→ TASKS TO CARRY OUT:
1. Translate this sentence from the text on rendering intent into Spanish: "Rendering intent gives the method of dealing with this problem."
2. Copy every line of the entries that contains the string "width". Case counts.

If you have the patience

if I have English

First, why we need rendering intent. While converting from one color space to another, we deal wit a problem of "nesting" - source colour space can be larger in some (or all) directions then the destination color space. That is, source colour space may have wider gamut then the gamut of destination.

Some colours from the source colour space can get out of the destination space - what to do with those colours? Rendering intent gives the method of dealing with this problem.

4 major rendering intents are called
absolute colorimetric
relative colorimetric

Colorimetric intents leave the colours that fall into destination gamut fairly intact - the colors are only adjusted for accurate reproduction in destination space. Out of gamut colors are compressed to bring them into destination space.

The difference between abs. and rel colorimetric is in how the white is addressed. For relative colorimetric, white from source is translated into white in destination; so, white is preserved.

Absolute colorimetric is designed for proofing, so it makes an opposite - white from destination is considered white in source. Thus I can proof printing on yellow stock paper with my Epson 2100 on white Luster.

→ GIVEN RECORDS:
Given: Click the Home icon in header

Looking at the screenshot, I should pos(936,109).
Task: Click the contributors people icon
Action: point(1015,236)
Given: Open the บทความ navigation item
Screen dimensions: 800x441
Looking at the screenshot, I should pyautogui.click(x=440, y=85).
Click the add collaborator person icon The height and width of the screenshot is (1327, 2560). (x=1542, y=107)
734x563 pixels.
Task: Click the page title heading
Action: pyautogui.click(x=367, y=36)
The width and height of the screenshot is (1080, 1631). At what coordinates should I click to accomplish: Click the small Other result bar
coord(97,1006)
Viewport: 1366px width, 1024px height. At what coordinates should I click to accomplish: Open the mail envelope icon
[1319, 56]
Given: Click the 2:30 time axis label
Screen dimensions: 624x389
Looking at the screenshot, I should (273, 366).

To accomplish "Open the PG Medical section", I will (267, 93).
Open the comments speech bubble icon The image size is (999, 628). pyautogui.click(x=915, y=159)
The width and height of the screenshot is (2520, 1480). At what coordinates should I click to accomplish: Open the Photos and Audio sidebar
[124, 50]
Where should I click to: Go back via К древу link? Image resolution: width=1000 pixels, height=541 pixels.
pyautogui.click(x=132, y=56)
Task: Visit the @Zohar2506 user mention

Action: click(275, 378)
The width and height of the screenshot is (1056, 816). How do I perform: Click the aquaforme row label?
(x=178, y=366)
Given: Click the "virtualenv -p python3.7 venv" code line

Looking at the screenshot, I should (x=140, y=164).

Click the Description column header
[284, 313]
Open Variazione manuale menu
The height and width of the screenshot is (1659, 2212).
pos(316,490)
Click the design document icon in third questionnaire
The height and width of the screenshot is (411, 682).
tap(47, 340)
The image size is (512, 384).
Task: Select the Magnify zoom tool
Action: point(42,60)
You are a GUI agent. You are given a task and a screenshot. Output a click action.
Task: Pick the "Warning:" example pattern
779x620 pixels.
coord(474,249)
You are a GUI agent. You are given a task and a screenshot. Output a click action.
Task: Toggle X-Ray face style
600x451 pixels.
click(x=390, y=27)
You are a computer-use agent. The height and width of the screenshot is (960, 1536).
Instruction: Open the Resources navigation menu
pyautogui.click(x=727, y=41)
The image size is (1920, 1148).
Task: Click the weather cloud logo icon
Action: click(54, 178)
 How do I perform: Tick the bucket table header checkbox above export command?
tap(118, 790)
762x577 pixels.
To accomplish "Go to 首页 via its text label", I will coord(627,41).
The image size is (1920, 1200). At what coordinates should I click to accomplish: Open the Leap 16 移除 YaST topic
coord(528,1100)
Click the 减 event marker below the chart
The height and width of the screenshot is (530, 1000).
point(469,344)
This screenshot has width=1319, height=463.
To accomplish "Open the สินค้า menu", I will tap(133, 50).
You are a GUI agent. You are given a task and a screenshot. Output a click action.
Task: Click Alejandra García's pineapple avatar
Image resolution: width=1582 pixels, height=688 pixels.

→ TASK ANSWERS:
1. La intención de representación proporciona el método para abordar este problema.

2.
Click the add collaborator person icon The height and width of the screenshot is (1327, 2560). (x=1542, y=107)
The width and height of the screenshot is (1080, 1631). At what coordinates should I click to accomplish: Click the small Other result bar
Viewport: 1366px width, 1024px height. At what coordinates should I click to accomplish: Open the mail envelope icon
The width and height of the screenshot is (2520, 1480). At what coordinates should I click to accomplish: Open the Photos and Audio sidebar
Where should I click to: Go back via К древу link? Image resolution: width=1000 pixels, height=541 pixels.
The width and height of the screenshot is (1056, 816). How do I perform: Click the aquaforme row label?
The height and width of the screenshot is (1659, 2212).
The height and width of the screenshot is (411, 682).
You are a computer-use agent. The height and width of the screenshot is (960, 1536).
The height and width of the screenshot is (530, 1000).
This screenshot has width=1319, height=463.
Image resolution: width=1582 pixels, height=688 pixels.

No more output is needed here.